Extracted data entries
******

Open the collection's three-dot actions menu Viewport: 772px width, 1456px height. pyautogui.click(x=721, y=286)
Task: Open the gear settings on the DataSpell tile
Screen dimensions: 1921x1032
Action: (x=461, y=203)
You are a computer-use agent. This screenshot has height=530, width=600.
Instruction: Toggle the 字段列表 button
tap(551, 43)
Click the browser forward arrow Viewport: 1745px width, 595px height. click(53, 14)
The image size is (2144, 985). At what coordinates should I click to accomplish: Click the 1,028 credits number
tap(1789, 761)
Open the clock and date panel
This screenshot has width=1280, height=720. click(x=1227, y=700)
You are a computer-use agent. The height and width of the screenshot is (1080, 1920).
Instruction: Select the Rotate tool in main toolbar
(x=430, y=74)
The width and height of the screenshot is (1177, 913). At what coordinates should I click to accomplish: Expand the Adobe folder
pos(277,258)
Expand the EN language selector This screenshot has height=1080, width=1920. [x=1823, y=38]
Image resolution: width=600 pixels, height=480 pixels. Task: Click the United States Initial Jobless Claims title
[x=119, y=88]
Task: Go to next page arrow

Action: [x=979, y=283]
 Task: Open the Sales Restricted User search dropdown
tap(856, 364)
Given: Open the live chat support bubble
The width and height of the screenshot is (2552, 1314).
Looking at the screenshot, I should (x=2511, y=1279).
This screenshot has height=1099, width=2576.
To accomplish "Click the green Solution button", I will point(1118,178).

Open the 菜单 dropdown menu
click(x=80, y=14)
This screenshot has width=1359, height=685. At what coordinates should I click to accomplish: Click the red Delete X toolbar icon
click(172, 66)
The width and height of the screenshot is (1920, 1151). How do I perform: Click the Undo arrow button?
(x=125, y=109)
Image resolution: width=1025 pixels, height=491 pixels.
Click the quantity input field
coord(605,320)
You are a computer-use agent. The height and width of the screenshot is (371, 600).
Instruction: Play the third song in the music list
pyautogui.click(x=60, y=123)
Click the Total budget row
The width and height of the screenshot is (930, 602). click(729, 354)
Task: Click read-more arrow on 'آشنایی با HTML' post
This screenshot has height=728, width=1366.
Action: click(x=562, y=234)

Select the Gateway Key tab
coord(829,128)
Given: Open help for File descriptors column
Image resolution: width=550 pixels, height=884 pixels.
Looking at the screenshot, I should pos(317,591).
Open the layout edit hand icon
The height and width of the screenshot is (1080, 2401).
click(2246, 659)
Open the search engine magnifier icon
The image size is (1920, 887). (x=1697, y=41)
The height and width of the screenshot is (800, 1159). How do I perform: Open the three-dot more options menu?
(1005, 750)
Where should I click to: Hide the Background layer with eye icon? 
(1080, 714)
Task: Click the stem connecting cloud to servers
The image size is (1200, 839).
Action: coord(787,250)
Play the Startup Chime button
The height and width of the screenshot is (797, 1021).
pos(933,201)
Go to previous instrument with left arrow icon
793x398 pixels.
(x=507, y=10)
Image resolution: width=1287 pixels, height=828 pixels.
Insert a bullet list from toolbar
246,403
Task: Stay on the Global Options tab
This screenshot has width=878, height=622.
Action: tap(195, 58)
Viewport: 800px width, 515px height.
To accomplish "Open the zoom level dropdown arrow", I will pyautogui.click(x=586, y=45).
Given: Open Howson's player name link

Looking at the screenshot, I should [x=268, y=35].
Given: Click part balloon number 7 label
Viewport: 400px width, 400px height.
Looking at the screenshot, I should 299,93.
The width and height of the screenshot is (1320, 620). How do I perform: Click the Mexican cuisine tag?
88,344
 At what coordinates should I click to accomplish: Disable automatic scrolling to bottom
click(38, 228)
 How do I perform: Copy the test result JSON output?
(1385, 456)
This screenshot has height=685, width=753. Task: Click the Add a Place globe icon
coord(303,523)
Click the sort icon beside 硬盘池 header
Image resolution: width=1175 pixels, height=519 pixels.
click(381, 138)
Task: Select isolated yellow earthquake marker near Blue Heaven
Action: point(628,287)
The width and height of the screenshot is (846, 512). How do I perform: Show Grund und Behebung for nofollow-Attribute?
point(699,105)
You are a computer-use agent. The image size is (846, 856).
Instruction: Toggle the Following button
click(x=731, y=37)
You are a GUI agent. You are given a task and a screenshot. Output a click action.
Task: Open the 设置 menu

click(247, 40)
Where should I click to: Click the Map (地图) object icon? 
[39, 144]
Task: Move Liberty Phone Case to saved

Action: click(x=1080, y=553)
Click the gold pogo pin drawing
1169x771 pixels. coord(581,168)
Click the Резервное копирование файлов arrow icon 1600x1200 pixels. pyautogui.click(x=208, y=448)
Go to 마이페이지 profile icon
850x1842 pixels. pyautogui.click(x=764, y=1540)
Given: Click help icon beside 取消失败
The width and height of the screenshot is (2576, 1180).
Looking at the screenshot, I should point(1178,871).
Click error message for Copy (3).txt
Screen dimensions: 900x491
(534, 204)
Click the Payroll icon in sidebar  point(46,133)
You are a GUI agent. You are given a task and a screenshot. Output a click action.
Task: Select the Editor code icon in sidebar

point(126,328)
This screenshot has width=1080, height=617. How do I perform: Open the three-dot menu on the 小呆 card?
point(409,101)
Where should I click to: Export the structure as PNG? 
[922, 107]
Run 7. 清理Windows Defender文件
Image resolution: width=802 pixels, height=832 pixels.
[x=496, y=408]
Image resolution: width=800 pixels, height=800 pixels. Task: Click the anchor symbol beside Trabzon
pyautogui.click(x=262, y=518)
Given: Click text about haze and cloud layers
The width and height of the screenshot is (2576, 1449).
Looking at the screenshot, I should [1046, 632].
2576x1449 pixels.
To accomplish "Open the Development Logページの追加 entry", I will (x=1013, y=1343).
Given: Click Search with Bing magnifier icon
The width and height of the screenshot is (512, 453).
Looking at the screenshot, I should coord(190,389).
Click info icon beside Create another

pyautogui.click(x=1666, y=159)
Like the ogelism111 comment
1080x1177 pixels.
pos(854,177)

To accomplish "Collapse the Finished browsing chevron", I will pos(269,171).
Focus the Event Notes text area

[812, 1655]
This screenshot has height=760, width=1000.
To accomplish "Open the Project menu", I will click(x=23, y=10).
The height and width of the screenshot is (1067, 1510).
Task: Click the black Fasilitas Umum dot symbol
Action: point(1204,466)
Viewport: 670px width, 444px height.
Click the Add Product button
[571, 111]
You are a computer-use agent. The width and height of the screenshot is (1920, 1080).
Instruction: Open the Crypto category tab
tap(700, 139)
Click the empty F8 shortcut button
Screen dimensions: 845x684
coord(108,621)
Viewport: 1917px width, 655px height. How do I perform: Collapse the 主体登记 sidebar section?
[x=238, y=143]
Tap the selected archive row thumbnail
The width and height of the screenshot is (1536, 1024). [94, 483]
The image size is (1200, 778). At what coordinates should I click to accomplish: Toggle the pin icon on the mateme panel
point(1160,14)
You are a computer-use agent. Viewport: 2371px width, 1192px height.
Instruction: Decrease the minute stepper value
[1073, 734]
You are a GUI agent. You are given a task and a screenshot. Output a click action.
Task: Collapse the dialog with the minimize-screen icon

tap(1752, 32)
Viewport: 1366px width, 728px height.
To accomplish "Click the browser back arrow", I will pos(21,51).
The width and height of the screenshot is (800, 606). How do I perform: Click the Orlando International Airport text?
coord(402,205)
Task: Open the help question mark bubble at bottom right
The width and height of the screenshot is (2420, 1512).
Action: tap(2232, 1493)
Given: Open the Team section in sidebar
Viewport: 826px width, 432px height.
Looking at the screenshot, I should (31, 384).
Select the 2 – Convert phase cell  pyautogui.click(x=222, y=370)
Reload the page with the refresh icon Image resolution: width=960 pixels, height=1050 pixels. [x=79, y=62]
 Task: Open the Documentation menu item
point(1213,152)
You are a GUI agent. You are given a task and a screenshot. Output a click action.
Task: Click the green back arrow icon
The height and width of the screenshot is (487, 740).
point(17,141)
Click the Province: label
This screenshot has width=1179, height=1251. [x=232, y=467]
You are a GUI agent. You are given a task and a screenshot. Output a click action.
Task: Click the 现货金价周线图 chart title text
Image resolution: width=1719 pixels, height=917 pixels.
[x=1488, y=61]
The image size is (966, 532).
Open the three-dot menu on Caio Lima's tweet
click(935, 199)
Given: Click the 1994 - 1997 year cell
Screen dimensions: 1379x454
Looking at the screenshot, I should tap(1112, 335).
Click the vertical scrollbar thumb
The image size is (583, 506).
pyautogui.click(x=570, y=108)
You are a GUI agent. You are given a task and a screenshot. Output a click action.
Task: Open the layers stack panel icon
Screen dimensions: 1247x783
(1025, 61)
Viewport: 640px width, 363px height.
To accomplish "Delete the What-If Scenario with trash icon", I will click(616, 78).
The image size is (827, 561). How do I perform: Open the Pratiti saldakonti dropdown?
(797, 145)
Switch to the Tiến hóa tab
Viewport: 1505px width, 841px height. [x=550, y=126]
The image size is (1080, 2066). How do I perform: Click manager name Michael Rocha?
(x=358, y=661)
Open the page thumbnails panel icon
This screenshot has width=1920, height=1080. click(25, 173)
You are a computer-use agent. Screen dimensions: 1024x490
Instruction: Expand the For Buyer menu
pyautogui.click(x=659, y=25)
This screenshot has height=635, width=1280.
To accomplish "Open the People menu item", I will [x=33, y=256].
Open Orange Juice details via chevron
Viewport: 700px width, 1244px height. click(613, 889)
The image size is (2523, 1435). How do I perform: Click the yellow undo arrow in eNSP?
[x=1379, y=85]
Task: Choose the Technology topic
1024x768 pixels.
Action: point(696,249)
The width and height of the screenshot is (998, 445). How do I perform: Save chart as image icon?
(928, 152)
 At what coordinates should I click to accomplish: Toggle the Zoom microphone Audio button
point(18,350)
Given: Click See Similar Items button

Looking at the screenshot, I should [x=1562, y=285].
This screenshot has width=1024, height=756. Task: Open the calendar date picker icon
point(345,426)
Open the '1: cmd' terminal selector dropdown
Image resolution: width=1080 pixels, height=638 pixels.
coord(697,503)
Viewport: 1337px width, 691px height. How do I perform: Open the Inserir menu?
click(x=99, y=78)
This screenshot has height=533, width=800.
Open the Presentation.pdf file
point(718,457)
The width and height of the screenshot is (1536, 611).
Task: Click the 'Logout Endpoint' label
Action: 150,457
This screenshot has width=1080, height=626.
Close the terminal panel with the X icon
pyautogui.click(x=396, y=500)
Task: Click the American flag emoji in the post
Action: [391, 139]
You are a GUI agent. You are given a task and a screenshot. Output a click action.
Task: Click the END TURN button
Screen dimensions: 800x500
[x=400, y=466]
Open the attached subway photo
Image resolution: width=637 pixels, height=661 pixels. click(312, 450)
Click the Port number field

******

■ EXERCISE TASK ■
Reproduce character for character the lines running from the one containing "Task: Click the stem" through the one containing "(1385, 456)", with both of those lines included.

■ ANSWER TO THE PROBLEM ■
Task: Click the stem connecting cloud to servers
The image size is (1200, 839).
Action: coord(787,250)
Play the Startup Chime button
The height and width of the screenshot is (797, 1021).
pos(933,201)
Go to previous instrument with left arrow icon
793x398 pixels.
(x=507, y=10)
Image resolution: width=1287 pixels, height=828 pixels.
Insert a bullet list from toolbar
246,403
Task: Stay on the Global Options tab
This screenshot has width=878, height=622.
Action: tap(195, 58)
Viewport: 800px width, 515px height.
To accomplish "Open the zoom level dropdown arrow", I will pyautogui.click(x=586, y=45).
Given: Open Howson's player name link

Looking at the screenshot, I should [x=268, y=35].
Given: Click part balloon number 7 label
Viewport: 400px width, 400px height.
Looking at the screenshot, I should 299,93.
The width and height of the screenshot is (1320, 620). How do I perform: Click the Mexican cuisine tag?
88,344
 At what coordinates should I click to accomplish: Disable automatic scrolling to bottom
click(38, 228)
 How do I perform: Copy the test result JSON output?
(1385, 456)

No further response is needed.